This repository provides a PyTorch implementation and model weights for HCSC (Hierarchical Contrastive Selective Coding)

Related tags

Deep LearningHCSC
Overview

HCSC: Hierarchical Contrastive Selective Coding

This repository provides a PyTorch implementation and model weights for HCSC (Hierarchical Contrastive Selective Coding), whose details are in this paper.

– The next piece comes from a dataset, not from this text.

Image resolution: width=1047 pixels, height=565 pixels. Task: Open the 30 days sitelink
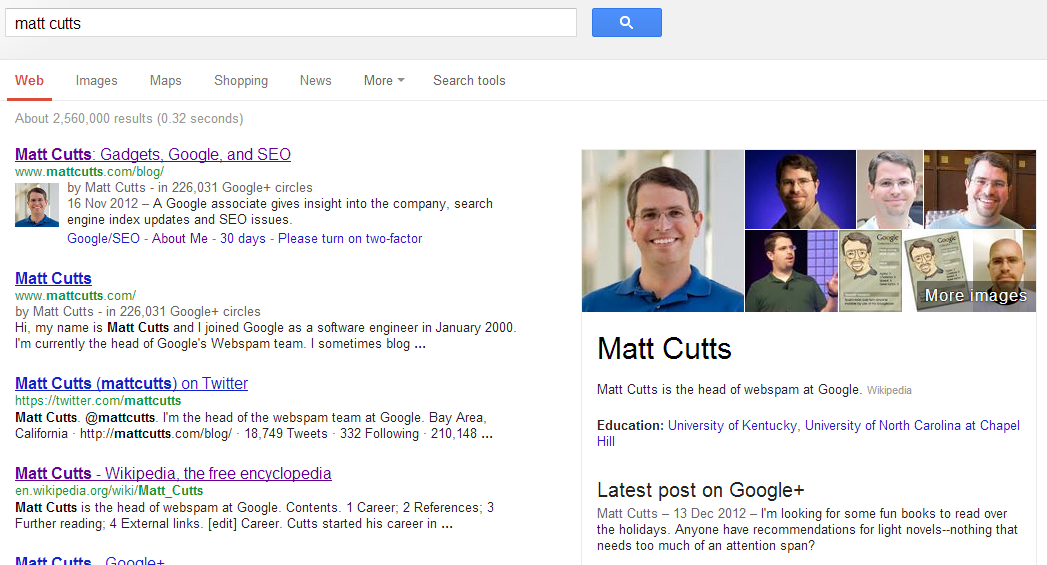point(242,238)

HCSC is an effective and efficient method to pre-train image encoders in a self-supervised fashion. In general, this method seeks to learn image representations with hierarchical semantic structures. It utilizes hierarchical K-means to derive hierarchical prototypes, and these prototypes represent the hierarchical semantics underlying the data. On such basis, we perform Instance-wise and Prototypical Contrastive Selective Coding to inject the information within hierarchical prototypes into image representations. HCSC has achieved SOTA performance on the self-supervised pre-training of CNNs (e.g., ResNet-50), and we will further study its potential on pre-training Vision Transformers.

Roadmap

  • [2022/02/01] The initial release! We release all source code for pre-training and downstream evaluation. We release three pre-trained ResNet-50 models: 200 epochs (single-crop), 200 epochs (multi-crop) and 400 epochs (single-crop, batch size: 256).

TODO

  • Finish the pre-training of 400 epochs ResNet-50 models (multi-crop) and release.
  • Finish the pre-training of 800 epochs ResNet-50 models (single- & multi-crop) and release.
  • Support Vision Transformer backbones.
  • Pre-train Vision Transformers with HCSC and release model weights under various configurations.

Model Zoo

We will continually release our pre-trained HCSC model weights and corresponding training configs. The current finished ones are as follows:

Backbone Method Crop Epoch Batch size Lincls top-1 Acc. KNN top-1 Acc. url config
ResNet-50 HCSC Single 200 256 69.2 60.7 model config
ResNet-50 HCSC Multi 200 256 73.3 66.6 model config
ResNet-50 HCSC Single 400 256 70.6 63.4 model config

Installation

Use following command to install dependencies (python3.7 with pip installed):

pip3 install -r requirement.txt

If having trouble installing PyTorch, follow the original guidance (https://pytorch.org/). Notably, the code is tested with cudatoolkit version 10.2.

Pre-training on ImageNet

Download ImageNet dataset under [ImageNet Folder]. Go to the path "[ImageNet Folder]/val" and use this script to build sub-folders.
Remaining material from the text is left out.